Kevin Henderson and his band, the Swigs, obviously adore classic and progressive rock, but it comes off as experimental and challenging, rather than passé. The band's no-holds-barred attitude, combining noisy jams and instrumental virtuosity, sounds inventive even in this postmodern age of information overload.
The group both nods to and challenges the conventions of classic power trios such as Cream and Led Zeppelin on the title track and the scorching "Freak Flag," a celebration of the almighty riff, but the heavy blues-funk approach is leavened by a lightness of being. At the same time, the more garage-pop-oriented "Everybody's Saying" has a crunchy, driving groove.

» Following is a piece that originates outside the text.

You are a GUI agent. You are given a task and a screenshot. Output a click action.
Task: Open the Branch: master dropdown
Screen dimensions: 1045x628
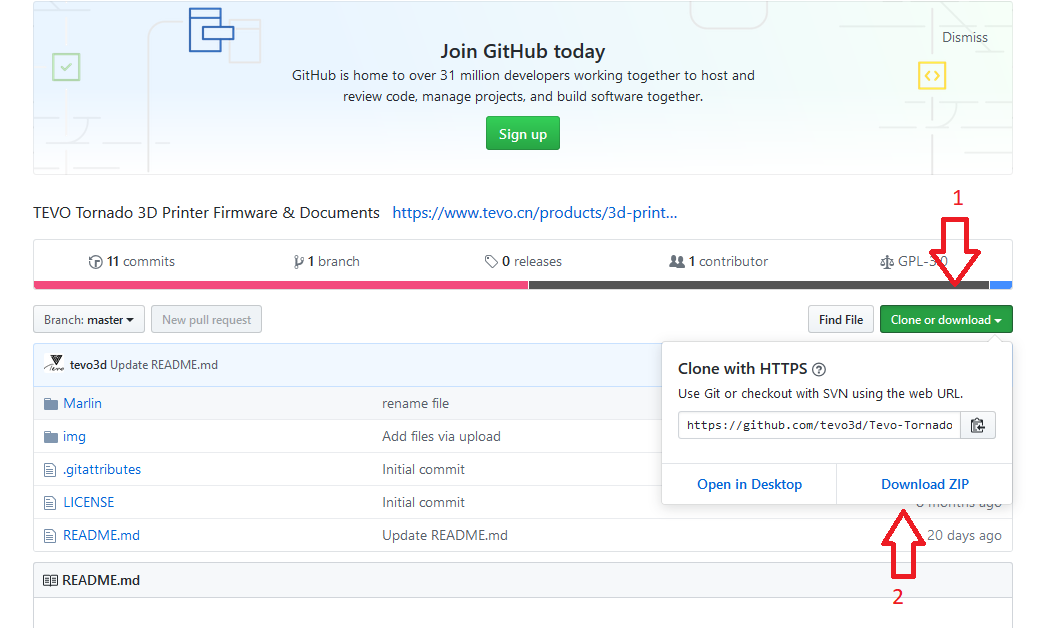click(x=89, y=320)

While guitarist and vocalist Henderson tears it up on every tune, credit must go to drummer Blaine Rybke and bassist Mark Witt, who constitute a limber and versatile rhythm section.
The standout cut is "Ploughed in the Stars," a six-minute epic during which Henderson's guitar seems to meld prog with Celtic music. It smokes something fierce, and in the middle, the band drops into acoustic mode with an adaptation of the traditional number "Jack of Diamonds."
The album closes with "Imaginary Western" parts I and II, through which Henderson weaves his guitar, applying everything from jazzy harmolodics to bluesy psychedelia. This excellent disc will engage thoughtful rock fans in search of something fresh.